Could you reproduce every one of the following rows character for character, keeping each line intact?

[start]

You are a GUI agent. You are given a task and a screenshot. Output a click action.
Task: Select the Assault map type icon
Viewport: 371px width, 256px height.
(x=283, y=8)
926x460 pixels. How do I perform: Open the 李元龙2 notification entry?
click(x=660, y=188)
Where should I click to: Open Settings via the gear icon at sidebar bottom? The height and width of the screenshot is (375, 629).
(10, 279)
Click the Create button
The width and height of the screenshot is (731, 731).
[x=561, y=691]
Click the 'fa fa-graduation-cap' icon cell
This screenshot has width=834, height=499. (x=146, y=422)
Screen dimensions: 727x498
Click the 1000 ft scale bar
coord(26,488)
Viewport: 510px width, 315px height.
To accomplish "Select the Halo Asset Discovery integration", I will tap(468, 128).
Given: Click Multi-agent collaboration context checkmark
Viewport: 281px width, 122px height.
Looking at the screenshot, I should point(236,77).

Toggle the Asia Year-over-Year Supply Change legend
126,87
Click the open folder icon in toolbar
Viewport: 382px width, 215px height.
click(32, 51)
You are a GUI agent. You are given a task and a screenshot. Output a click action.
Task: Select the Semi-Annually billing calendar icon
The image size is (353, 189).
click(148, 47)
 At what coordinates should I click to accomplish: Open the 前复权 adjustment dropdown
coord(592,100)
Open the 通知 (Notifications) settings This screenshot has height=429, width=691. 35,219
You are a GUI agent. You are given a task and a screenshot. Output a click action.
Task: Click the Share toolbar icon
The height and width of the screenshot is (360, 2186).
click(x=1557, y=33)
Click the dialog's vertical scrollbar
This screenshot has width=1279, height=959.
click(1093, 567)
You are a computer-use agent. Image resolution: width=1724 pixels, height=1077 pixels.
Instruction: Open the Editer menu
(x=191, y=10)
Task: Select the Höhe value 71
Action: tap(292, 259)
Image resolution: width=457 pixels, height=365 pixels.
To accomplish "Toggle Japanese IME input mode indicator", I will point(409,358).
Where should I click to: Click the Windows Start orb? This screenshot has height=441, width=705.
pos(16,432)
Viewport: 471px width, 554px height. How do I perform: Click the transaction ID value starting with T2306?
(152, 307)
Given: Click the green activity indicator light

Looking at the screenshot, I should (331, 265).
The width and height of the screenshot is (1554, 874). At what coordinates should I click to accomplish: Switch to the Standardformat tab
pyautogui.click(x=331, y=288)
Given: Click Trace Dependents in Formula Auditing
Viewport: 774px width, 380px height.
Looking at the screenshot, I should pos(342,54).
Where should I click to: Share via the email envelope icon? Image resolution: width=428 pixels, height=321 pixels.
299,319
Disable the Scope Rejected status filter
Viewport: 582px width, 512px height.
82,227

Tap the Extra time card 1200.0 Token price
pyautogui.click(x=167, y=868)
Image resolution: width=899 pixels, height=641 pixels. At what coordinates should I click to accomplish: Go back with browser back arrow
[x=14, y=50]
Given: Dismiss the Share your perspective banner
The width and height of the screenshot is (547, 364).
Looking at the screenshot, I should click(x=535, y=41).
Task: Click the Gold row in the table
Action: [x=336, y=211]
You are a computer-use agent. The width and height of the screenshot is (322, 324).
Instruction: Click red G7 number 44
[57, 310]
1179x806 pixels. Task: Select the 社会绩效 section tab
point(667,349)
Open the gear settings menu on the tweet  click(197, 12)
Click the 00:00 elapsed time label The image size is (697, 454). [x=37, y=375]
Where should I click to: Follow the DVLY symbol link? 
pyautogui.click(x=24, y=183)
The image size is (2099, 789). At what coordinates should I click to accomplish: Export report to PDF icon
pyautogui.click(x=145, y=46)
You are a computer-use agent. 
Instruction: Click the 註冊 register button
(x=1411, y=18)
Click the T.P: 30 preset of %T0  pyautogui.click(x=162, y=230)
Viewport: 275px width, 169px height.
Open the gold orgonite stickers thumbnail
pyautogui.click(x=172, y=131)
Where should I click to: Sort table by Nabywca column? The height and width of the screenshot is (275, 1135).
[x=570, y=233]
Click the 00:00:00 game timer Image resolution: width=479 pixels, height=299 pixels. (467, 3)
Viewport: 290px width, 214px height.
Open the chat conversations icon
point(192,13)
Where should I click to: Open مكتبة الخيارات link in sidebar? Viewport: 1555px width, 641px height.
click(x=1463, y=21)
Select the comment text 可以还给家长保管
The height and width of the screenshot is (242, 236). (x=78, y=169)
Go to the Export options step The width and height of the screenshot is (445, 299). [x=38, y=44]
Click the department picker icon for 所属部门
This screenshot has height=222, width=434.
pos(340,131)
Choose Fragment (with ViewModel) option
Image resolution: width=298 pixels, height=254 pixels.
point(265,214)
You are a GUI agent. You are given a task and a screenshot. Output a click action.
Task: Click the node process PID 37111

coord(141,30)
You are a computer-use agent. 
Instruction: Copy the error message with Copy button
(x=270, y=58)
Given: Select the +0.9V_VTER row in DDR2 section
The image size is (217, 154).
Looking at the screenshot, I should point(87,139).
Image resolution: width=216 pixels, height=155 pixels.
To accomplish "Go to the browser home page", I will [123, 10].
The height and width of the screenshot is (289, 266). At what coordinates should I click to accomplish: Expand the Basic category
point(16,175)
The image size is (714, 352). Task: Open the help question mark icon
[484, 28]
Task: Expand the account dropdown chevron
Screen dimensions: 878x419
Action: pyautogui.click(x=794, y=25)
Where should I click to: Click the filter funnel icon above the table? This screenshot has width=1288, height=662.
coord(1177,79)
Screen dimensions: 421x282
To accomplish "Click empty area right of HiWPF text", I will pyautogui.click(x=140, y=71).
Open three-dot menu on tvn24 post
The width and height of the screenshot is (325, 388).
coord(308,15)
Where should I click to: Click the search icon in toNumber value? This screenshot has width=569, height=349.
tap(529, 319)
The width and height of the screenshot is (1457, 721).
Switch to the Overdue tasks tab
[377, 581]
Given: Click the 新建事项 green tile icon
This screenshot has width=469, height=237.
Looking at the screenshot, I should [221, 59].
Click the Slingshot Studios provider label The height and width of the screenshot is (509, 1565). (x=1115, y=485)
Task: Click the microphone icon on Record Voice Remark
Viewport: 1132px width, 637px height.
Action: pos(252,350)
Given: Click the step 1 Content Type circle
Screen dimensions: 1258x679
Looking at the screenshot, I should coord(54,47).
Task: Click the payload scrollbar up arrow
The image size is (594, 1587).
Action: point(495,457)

[end]

▸ Correct result
You are a GUI agent. You are given a task and a screenshot. Output a click action.
Task: Select the Assault map type icon
Viewport: 371px width, 256px height.
(x=283, y=8)
926x460 pixels. How do I perform: Open the 李元龙2 notification entry?
click(x=660, y=188)
Where should I click to: Open Settings via the gear icon at sidebar bottom? The height and width of the screenshot is (375, 629).
(10, 279)
Click the Create button
The width and height of the screenshot is (731, 731).
[x=561, y=691]
Click the 'fa fa-graduation-cap' icon cell
This screenshot has width=834, height=499. (x=146, y=422)
Screen dimensions: 727x498
Click the 1000 ft scale bar
coord(26,488)
Viewport: 510px width, 315px height.
To accomplish "Select the Halo Asset Discovery integration", I will tap(468, 128).
Given: Click Multi-agent collaboration context checkmark
Viewport: 281px width, 122px height.
Looking at the screenshot, I should point(236,77).

Toggle the Asia Year-over-Year Supply Change legend
126,87
Click the open folder icon in toolbar
Viewport: 382px width, 215px height.
click(32, 51)
You are a GUI agent. You are given a task and a screenshot. Output a click action.
Task: Select the Semi-Annually billing calendar icon
The image size is (353, 189).
click(148, 47)
 At what coordinates should I click to accomplish: Open the 前复权 adjustment dropdown
coord(592,100)
Open the 通知 (Notifications) settings This screenshot has height=429, width=691. 35,219
You are a GUI agent. You are given a task and a screenshot. Output a click action.
Task: Click the Share toolbar icon
The height and width of the screenshot is (360, 2186).
click(x=1557, y=33)
Click the dialog's vertical scrollbar
This screenshot has width=1279, height=959.
click(1093, 567)
You are a computer-use agent. Image resolution: width=1724 pixels, height=1077 pixels.
Instruction: Open the Editer menu
(x=191, y=10)
Task: Select the Höhe value 71
Action: tap(292, 259)
Image resolution: width=457 pixels, height=365 pixels.
To accomplish "Toggle Japanese IME input mode indicator", I will point(409,358).
Where should I click to: Click the Windows Start orb? This screenshot has height=441, width=705.
pos(16,432)
Viewport: 471px width, 554px height. How do I perform: Click the transaction ID value starting with T2306?
(152, 307)
Given: Click the green activity indicator light

Looking at the screenshot, I should (331, 265).
The width and height of the screenshot is (1554, 874). At what coordinates should I click to accomplish: Switch to the Standardformat tab
pyautogui.click(x=331, y=288)
Given: Click Trace Dependents in Formula Auditing
Viewport: 774px width, 380px height.
Looking at the screenshot, I should pos(342,54).
Where should I click to: Share via the email envelope icon? Image resolution: width=428 pixels, height=321 pixels.
299,319
Disable the Scope Rejected status filter
Viewport: 582px width, 512px height.
82,227

Tap the Extra time card 1200.0 Token price
pyautogui.click(x=167, y=868)
Image resolution: width=899 pixels, height=641 pixels. At what coordinates should I click to accomplish: Go back with browser back arrow
[x=14, y=50]
Given: Dismiss the Share your perspective banner
The width and height of the screenshot is (547, 364).
Looking at the screenshot, I should click(x=535, y=41).
Task: Click the Gold row in the table
Action: [x=336, y=211]
You are a computer-use agent. The width and height of the screenshot is (322, 324).
Instruction: Click red G7 number 44
[57, 310]
1179x806 pixels. Task: Select the 社会绩效 section tab
point(667,349)
Open the gear settings menu on the tweet  click(197, 12)
Click the 00:00 elapsed time label The image size is (697, 454). [x=37, y=375]
Where should I click to: Follow the DVLY symbol link? 
pyautogui.click(x=24, y=183)
The image size is (2099, 789). At what coordinates should I click to accomplish: Export report to PDF icon
pyautogui.click(x=145, y=46)
You are a computer-use agent. 
Instruction: Click the 註冊 register button
(x=1411, y=18)
Click the T.P: 30 preset of %T0  pyautogui.click(x=162, y=230)
Viewport: 275px width, 169px height.
Open the gold orgonite stickers thumbnail
pyautogui.click(x=172, y=131)
Where should I click to: Sort table by Nabywca column? The height and width of the screenshot is (275, 1135).
[x=570, y=233]
Click the 00:00:00 game timer Image resolution: width=479 pixels, height=299 pixels. (467, 3)
Viewport: 290px width, 214px height.
Open the chat conversations icon
point(192,13)
Where should I click to: Open مكتبة الخيارات link in sidebar? Viewport: 1555px width, 641px height.
click(x=1463, y=21)
Select the comment text 可以还给家长保管
The height and width of the screenshot is (242, 236). (x=78, y=169)
Go to the Export options step The width and height of the screenshot is (445, 299). [x=38, y=44]
Click the department picker icon for 所属部门
This screenshot has height=222, width=434.
pos(340,131)
Choose Fragment (with ViewModel) option
Image resolution: width=298 pixels, height=254 pixels.
point(265,214)
You are a GUI agent. You are given a task and a screenshot. Output a click action.
Task: Click the node process PID 37111

coord(141,30)
You are a computer-use agent. 
Instruction: Copy the error message with Copy button
(x=270, y=58)
Given: Select the +0.9V_VTER row in DDR2 section
The image size is (217, 154).
Looking at the screenshot, I should point(87,139).
Image resolution: width=216 pixels, height=155 pixels.
To accomplish "Go to the browser home page", I will [123, 10].
The height and width of the screenshot is (289, 266). At what coordinates should I click to accomplish: Expand the Basic category
point(16,175)
The image size is (714, 352). Task: Open the help question mark icon
[484, 28]
Task: Expand the account dropdown chevron
Screen dimensions: 878x419
Action: pyautogui.click(x=794, y=25)
Where should I click to: Click the filter funnel icon above the table? This screenshot has width=1288, height=662.
coord(1177,79)
Screen dimensions: 421x282
To accomplish "Click empty area right of HiWPF text", I will pyautogui.click(x=140, y=71).
Open three-dot menu on tvn24 post
The width and height of the screenshot is (325, 388).
coord(308,15)
Where should I click to: Click the search icon in toNumber value? This screenshot has width=569, height=349.
tap(529, 319)
The width and height of the screenshot is (1457, 721).
Switch to the Overdue tasks tab
[377, 581]
Given: Click the 新建事项 green tile icon
This screenshot has width=469, height=237.
Looking at the screenshot, I should [221, 59].
Click the Slingshot Studios provider label The height and width of the screenshot is (509, 1565). (x=1115, y=485)
Task: Click the microphone icon on Record Voice Remark
Viewport: 1132px width, 637px height.
Action: pos(252,350)
Given: Click the step 1 Content Type circle
Screen dimensions: 1258x679
Looking at the screenshot, I should coord(54,47).
Task: Click the payload scrollbar up arrow
The image size is (594, 1587).
Action: point(495,457)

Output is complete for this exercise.